--- DOCUMENT EXCERPT ---

The Gospel of the Kingdom

The Old Testament was looking forward to a pivotal moment in the future for a figure to appear by divine appointment who was going to bring an end to Israel’s great suffering. That moment came in the person of Jesus Christ. If you read Matthew’s gospel, Matthew’s great desire is to show a Jewish audience that Jesus is the fulfillment of these prophecies. The Messianic figure of Isaiah 7:14, 8:8, 9:6-7 is fulfilled in Christ (Matthew 1:23).

Jesus’s ministry and message was summed up into one phrase. He went about telling people, “Repent, for the kingdom of God is at hand”. The call was a call to turn away from sin, because the kingdom of God was in their midst. God had come, and He “tabernacled” among His people (John 1:14). The King had finally arrived, and hence proclaims a warning to surrender to His reign and rule, or perish (Matthew 4:17, Mark 1:14, Mark 3:2).

---

▶ **PROBLEM 1**:
In the passage on the gospel of the kingdom, what audience is Matthew said to want to convince that Jesus fulfills the prophecies?
▶ **PROBLEM 2**:
Retype the passage on the gospel of the kingdom between "The Gospel of" and "1:14, Mark 3:2).", inclusive.
▶ **PROBLEM 3**:
Summarize the passage on the gospel of the kingdom in two sentences.

--- RECORDS ---

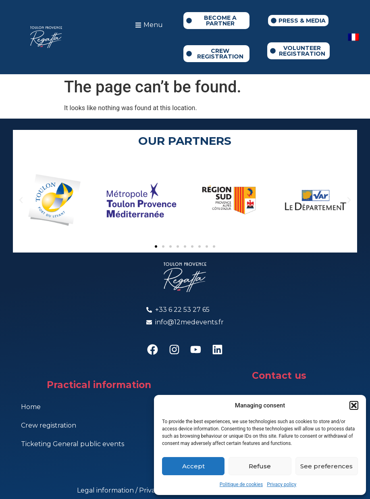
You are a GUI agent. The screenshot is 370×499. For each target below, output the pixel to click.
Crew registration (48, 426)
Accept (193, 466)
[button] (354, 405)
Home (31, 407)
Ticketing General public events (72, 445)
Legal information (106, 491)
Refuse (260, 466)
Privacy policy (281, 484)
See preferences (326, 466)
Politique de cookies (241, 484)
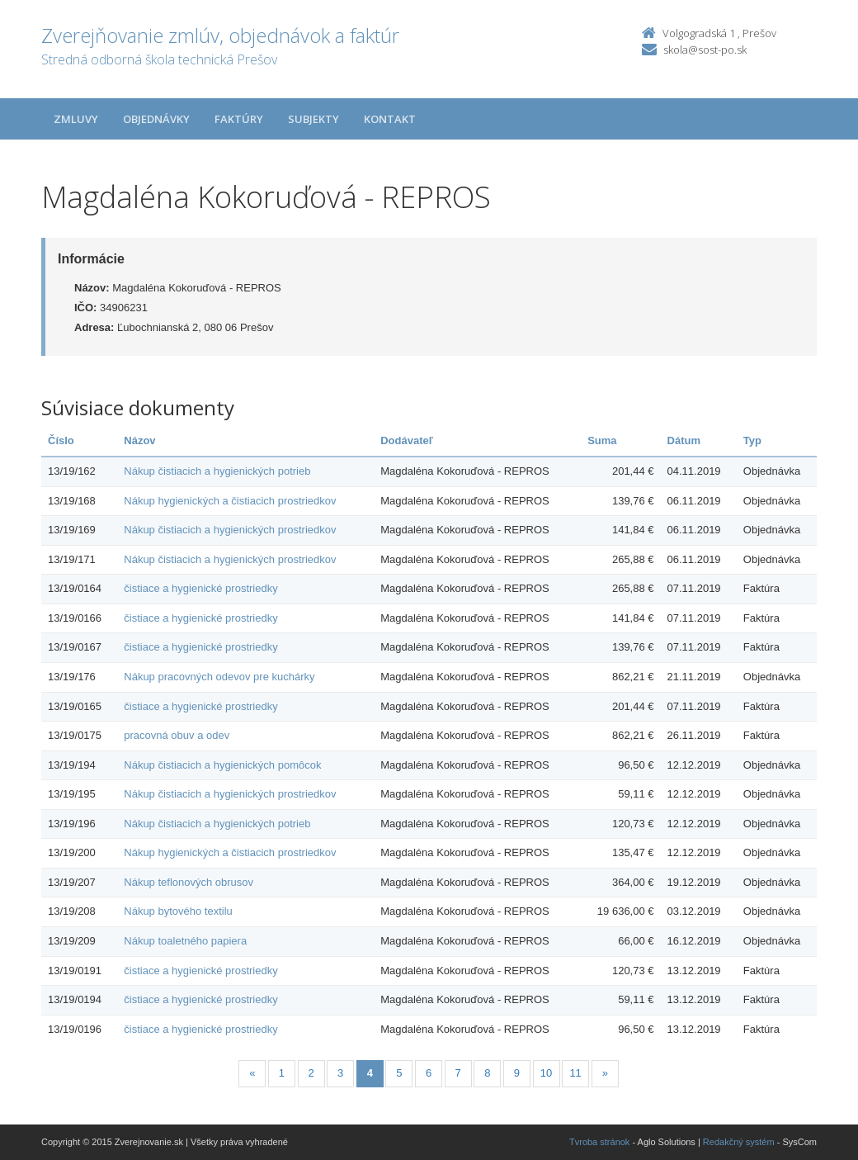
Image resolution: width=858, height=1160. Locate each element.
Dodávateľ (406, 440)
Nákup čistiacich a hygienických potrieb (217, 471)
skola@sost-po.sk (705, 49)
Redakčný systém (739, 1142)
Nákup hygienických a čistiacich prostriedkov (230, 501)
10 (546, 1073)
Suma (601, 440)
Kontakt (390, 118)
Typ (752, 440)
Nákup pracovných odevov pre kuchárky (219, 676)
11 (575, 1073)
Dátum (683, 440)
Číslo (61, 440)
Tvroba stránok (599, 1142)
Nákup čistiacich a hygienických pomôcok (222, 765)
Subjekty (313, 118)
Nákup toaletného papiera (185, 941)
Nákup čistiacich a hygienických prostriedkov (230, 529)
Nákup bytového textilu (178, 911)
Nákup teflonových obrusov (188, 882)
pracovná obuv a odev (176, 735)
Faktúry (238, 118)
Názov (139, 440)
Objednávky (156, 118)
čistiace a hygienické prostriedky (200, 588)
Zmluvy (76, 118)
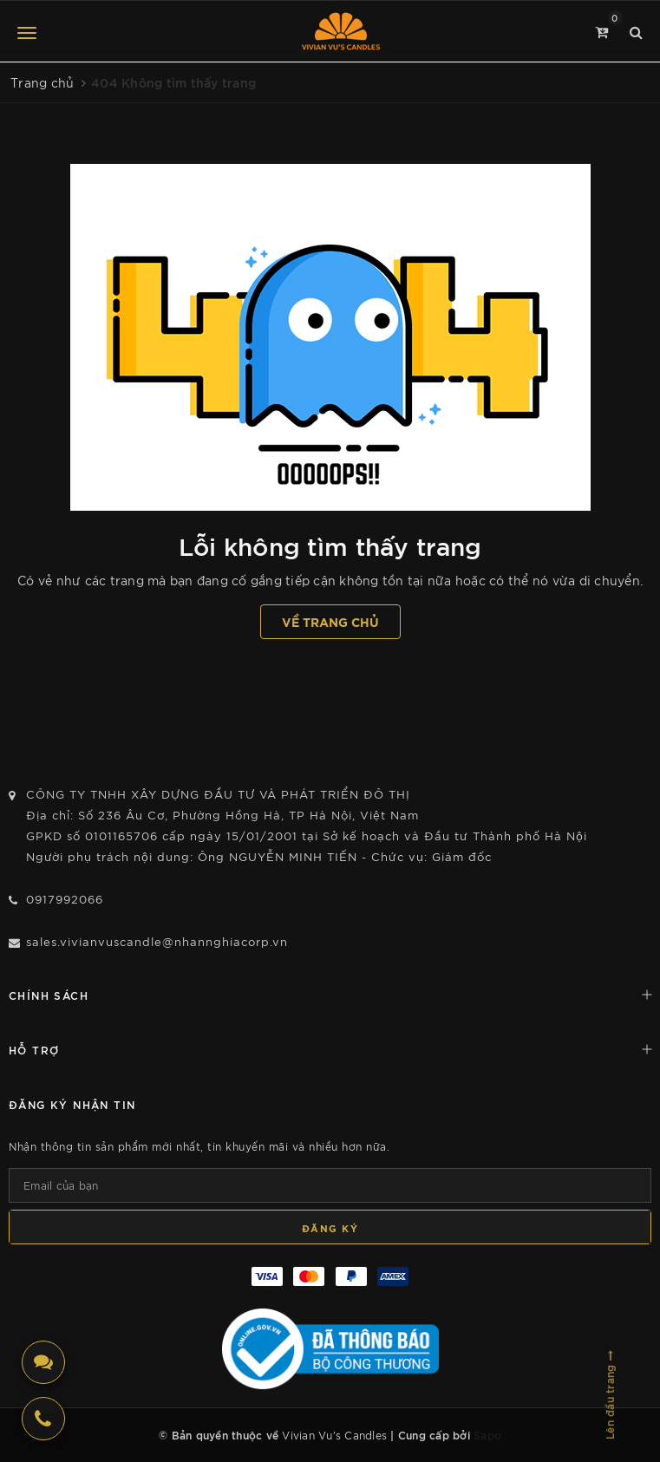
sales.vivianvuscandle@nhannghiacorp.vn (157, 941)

---

▶ **EXPECTED ANSWER 1**:
A Jewish audience.

▶ **EXPECTED ANSWER 2**:
The Gospel of the Kingdom

The Old Testament was looking forward to a pivotal moment in the future for a figure to appear by divine appointment who was going to bring an end to Israel’s great suffering. That moment came in the person of Jesus Christ. If you read Matthew’s gospel, Matthew’s great desire is to show a Jewish audience that Jesus is the fulfillment of these prophecies. The Messianic figure of Isaiah 7:14, 8:8, 9:6-7 is fulfilled in Christ (Matthew 1:23).

Jesus’s ministry and message was summed up into one phrase. He went about telling people, “Repent, for the kingdom of God is at hand”. The call was a call to turn away from sin, because the kingdom of God was in their midst. God had come, and He “tabernacled” among His people (John 1:14). The King had finally arrived, and hence proclaims a warning to surrender to His reign and rule, or perish (Matthew 4:17, Mark 1:14, Mark 3:2).

▶ **EXPECTED ANSWER 3**:
The Old Testament anticipated a divinely appointed figure who would end Israel's suffering, and Matthew's gospel presents Jesus Christ as the fulfillment of those prophecies. Jesus summed up his message as "Repent, for the kingdom of God is at hand," calling people to turn from sin and surrender to the reign of the King who had arrived among them, or perish.